-- Passage provided follows --

Leaders of the 1000 Genomes Project announced today that three firms that have pioneered development of new sequencing technologies have joined the international effort to build the most detailed map to date of human genetic variation as a tool for medical research. The new participants are: 454 Life Sciences/Roche, SOLiDApplied Biosystems and Solexa/Illumina Inc..
The three companies each have agreed to sequence the equivalent of 75 billion DNA bases in the program’s pilot phase, generating the equivalent of 25 human genomes each over the coming year, according to GenomeWeb.
Update: There is a nice piece on this over at the Genetic Future blog
The Genome Reference Consortium (GRC) has recently been formed. The goal of this group is as stated on their website “to correct the small number of regions in the reference that are currently misrepresented, to close as many remaining gaps as possible and to produce alternative assemblies of structurally variant loci when necessary“. GenomeWeb has a bit more background.
From the perspective on our company who designs assembly algorithms, this is of course exciting news. Reference assembly is evidently very dependent on the quality of the reference sequence/genome and any improvements on this side will make our lives easier. An open question is how to represent information such as structural variation? As of now, assembly is performed against a single reference sequence which is clearly too simple a format to describe complex structural variation. We will follow the work of the consortium closely, they have their work cut out for them, with all the new structural variation that is continuously being discovered in the human genome.
To follow up on a previous post, researchers funded by the Human Microbiome Project have now launched the Human Oral Microbiome Database (HOMD). HOMD is intended as a service to researchers that are investigating the role of microbes in human health and disease, with particular emphasis on the oral environment. It is anticipated that the database can serve as a model for the gut, skin, and vaginal databases for the Human Microbiome Project. GenomeWeb has more.

-- Passage provided concluded --

→ Work instruction
In the genomics news items, rewrite the paragraph that begins "From the perspective on our company" as a short list that keeps its main facts. The data after the text is not needed.

-- Study material follows --

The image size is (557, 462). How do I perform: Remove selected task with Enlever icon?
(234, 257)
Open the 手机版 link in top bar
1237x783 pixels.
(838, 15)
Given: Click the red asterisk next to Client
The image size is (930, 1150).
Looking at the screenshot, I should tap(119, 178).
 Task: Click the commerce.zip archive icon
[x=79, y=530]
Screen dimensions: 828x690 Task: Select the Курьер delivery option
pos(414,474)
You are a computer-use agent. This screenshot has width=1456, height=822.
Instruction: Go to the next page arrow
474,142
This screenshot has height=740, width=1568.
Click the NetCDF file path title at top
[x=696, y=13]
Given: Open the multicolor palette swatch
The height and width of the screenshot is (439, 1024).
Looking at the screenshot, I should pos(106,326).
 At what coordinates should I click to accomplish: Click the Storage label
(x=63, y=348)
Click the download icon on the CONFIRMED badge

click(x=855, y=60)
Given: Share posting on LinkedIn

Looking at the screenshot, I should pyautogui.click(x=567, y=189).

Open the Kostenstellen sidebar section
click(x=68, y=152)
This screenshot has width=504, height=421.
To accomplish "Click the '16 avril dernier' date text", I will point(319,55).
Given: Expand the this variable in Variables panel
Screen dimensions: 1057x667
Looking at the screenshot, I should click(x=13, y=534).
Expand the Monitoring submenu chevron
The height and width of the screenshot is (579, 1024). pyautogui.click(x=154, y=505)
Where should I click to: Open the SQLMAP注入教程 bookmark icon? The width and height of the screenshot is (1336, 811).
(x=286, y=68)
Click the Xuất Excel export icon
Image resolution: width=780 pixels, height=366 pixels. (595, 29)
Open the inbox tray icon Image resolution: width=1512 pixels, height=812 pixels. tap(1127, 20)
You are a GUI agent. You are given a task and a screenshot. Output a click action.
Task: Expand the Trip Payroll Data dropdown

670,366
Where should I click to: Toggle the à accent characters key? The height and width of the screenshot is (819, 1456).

-- Study material concluded --

→ Exercise response
- The company designs assembly algorithms, so it finds the news exciting.
- Reference assembly depends heavily on the quality of the reference sequence, so any improvement there makes the company's work easier.
- An open question is how to represent information such as structural variation.
- Assembly is currently done against a single reference sequence, a format too simple to describe complex structural variation.
- The company will follow the consortium's work closely. The consortium has a hard task because new structural variation keeps being found in the human genome.